Strength, courage and pride are the hallmarks of Gerda’s journey from her happy childhood in Upper Silesia, Poland to the torments of slave labour in the Ober Alstadt women’s concentration camp in Sudetenland and her eventual immigration to Canada – via Israel, in 1953.
Of her extended family of 172 people, only Gerda, her mother and sister survived.
It took strength for Gerda to overcome the brutality she had experienced, to start her life anew in Toronto and build a family. It took courage when, in 1962, she became one of the first survivors to share her personal experiences in the concentration camp at local schools and, ultimately, all across Canada.
And it was with no small sense of pride that she received an honourary diploma (among the many accolades she has received over the years) from a Mississauga High School in 2013, after sharing her story with students and lamenting her failure to graduate high school and receive the diploma she so dearly wanted – a rite of passage denied her by the Nazi deportation.
Indeed, Gerda has spent the better part of her life in Canada as a community activist and volunteer, working on behalf of those causes she cares most deeply about, including Israel and Holocaust education and remembrance. She believes deeply in the principle of Tzedekah, and giving back to the community- a value she learned early in life when her mother would prepare food for her to deliver to elderly Jews in need prior to the Holocaust.
Now, after a lifetime of dedication to the Jewish community, Gerda has endowed the new Gerda Freiberg Teen Philanthropy Award, to encourage the pursuit of philanthropy and volunteerism among the youngest members of our community. The first recipient of this honour, Grade 11 TanenbaumCHAT student Zachary Winkler, began his philanthropic career raising money for SickKids Hospital when he was only six years old; it is now an annual community-wide event that has raised over $100,000 to date.

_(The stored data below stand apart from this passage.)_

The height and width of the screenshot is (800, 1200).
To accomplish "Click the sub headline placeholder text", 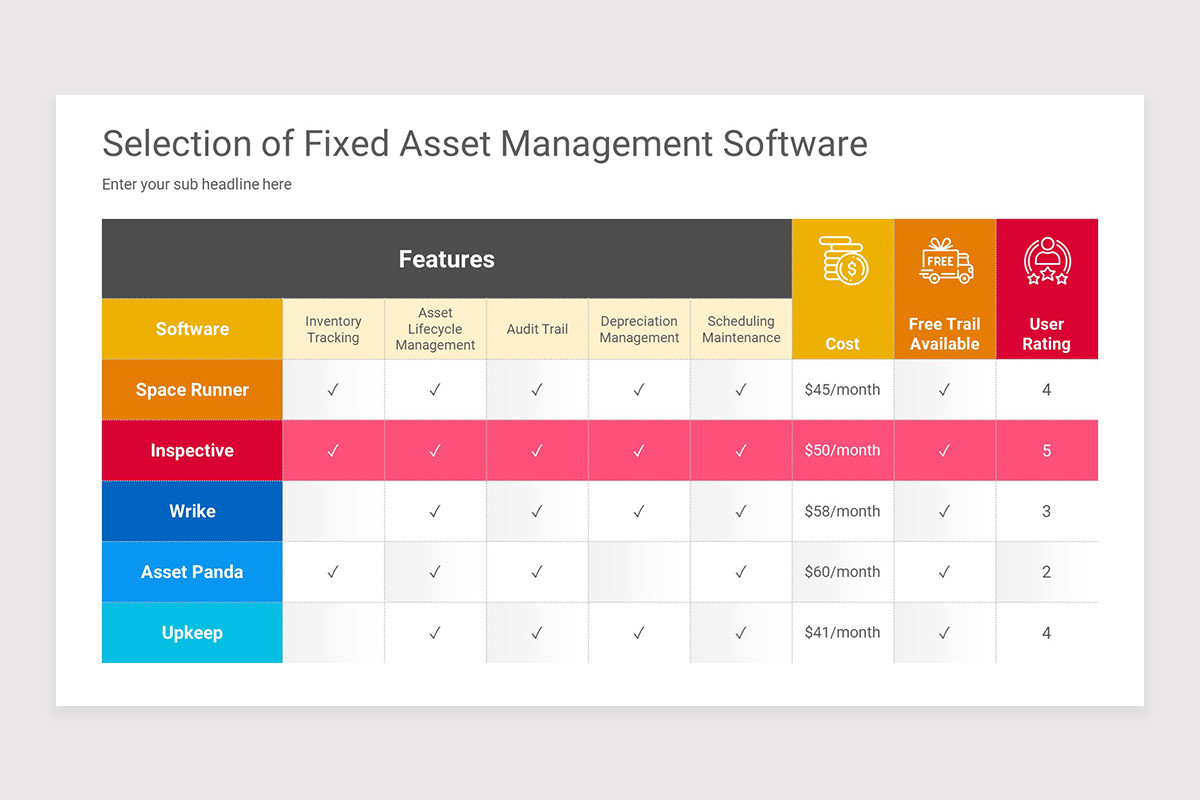I will click(196, 184).
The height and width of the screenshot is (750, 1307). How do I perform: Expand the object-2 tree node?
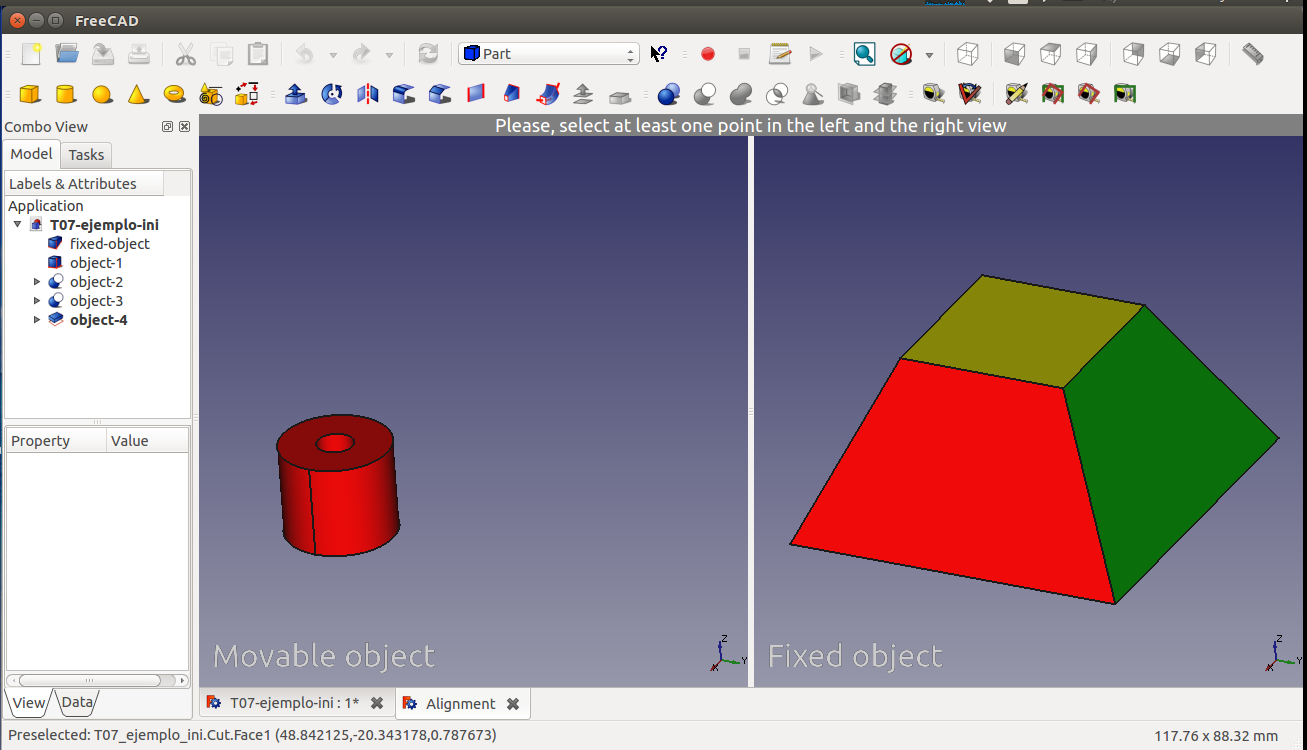pyautogui.click(x=37, y=282)
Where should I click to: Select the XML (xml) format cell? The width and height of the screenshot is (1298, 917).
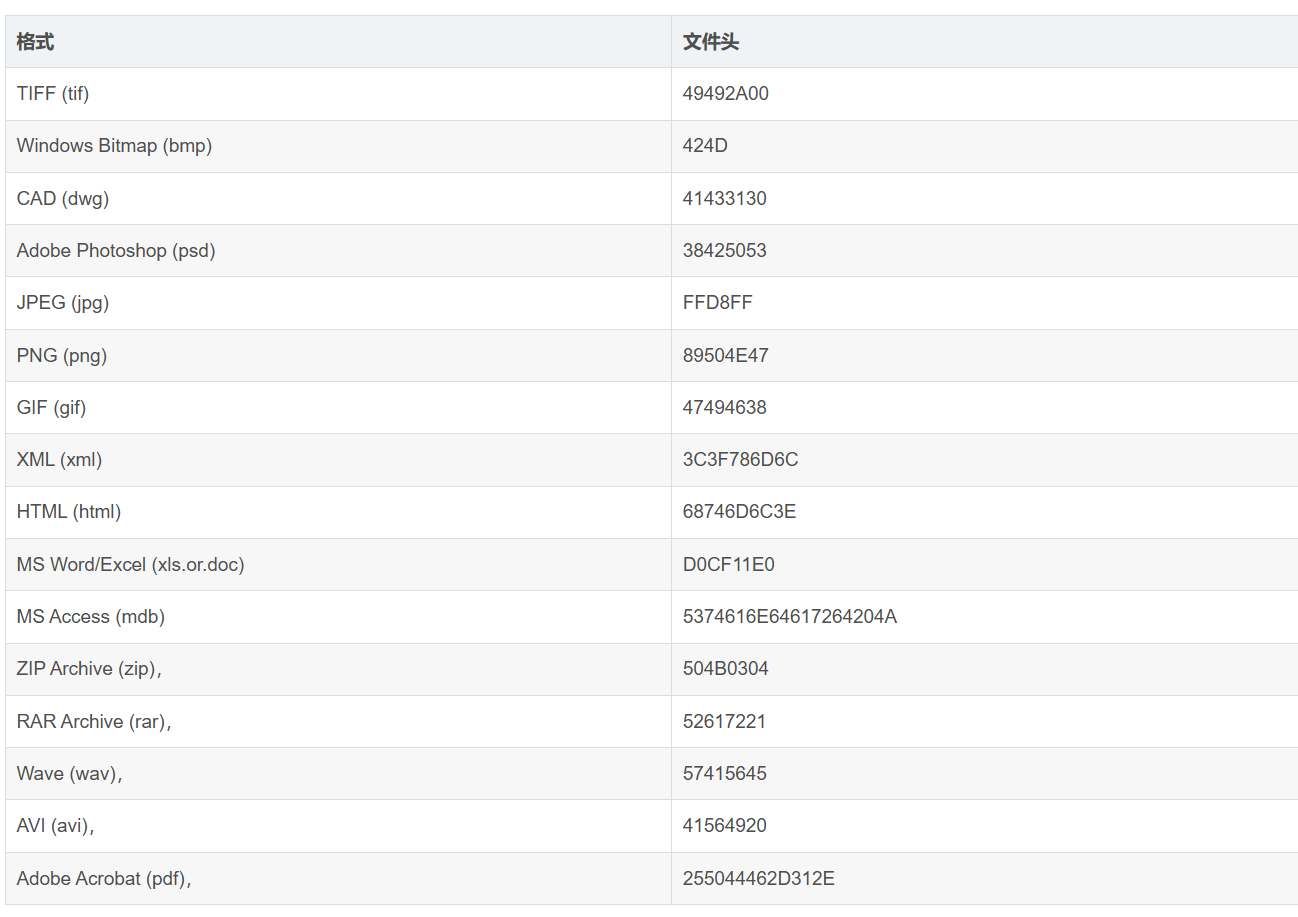pos(59,460)
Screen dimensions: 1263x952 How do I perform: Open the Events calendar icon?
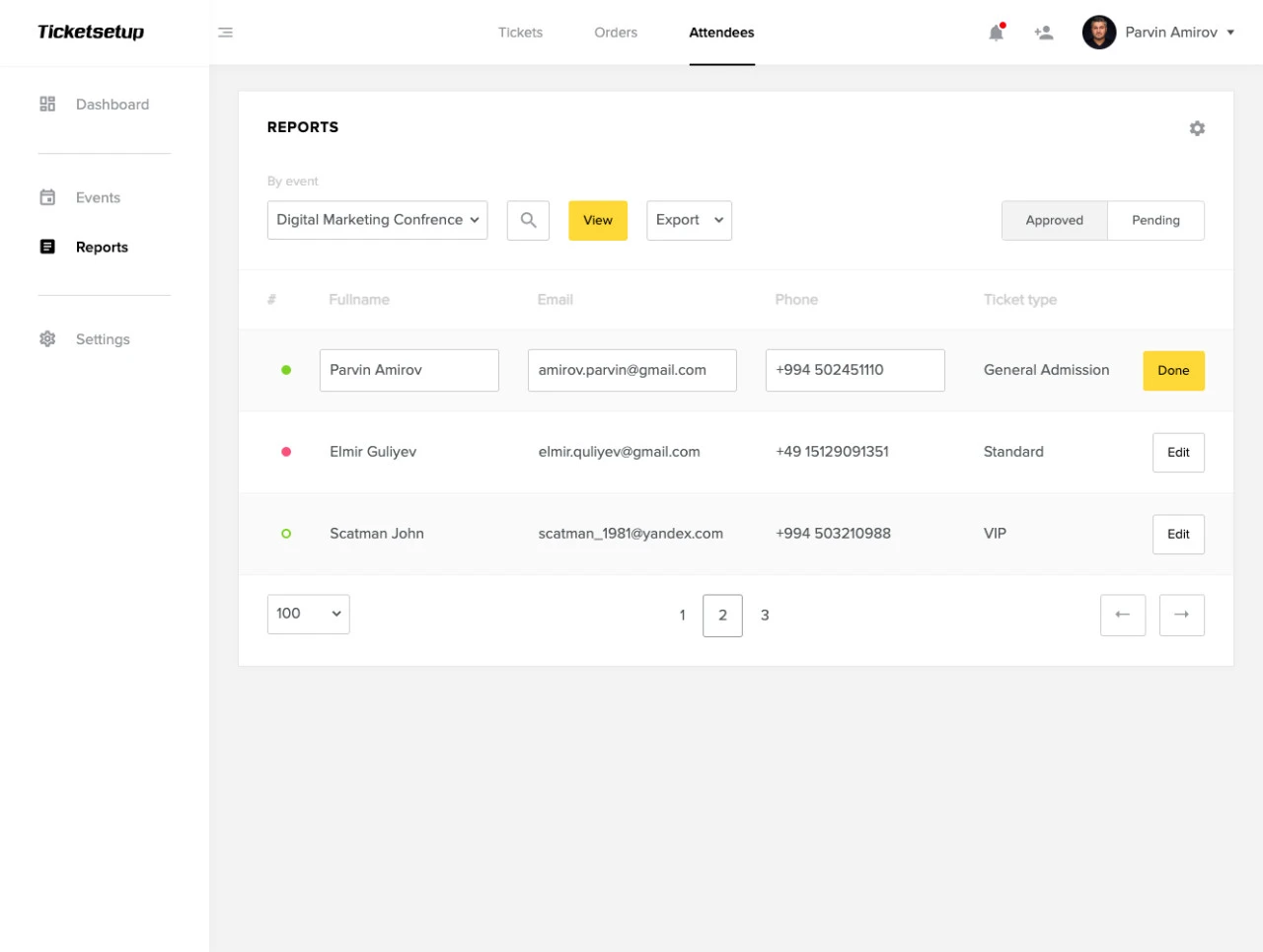click(47, 197)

Under Gerda’s leadership and guidance, and with Zachary as the model of teen philanthropy, the goal of this prestigious award – to empower young people to help our community grow and thrive, is clearly having its anticipated effect. Importantly, it will ensure Gerda’s powerful legacy – and the strength, courage and pride she has demonstrated throughout her life, becomes part of the fabric and future of Jewish Toronto.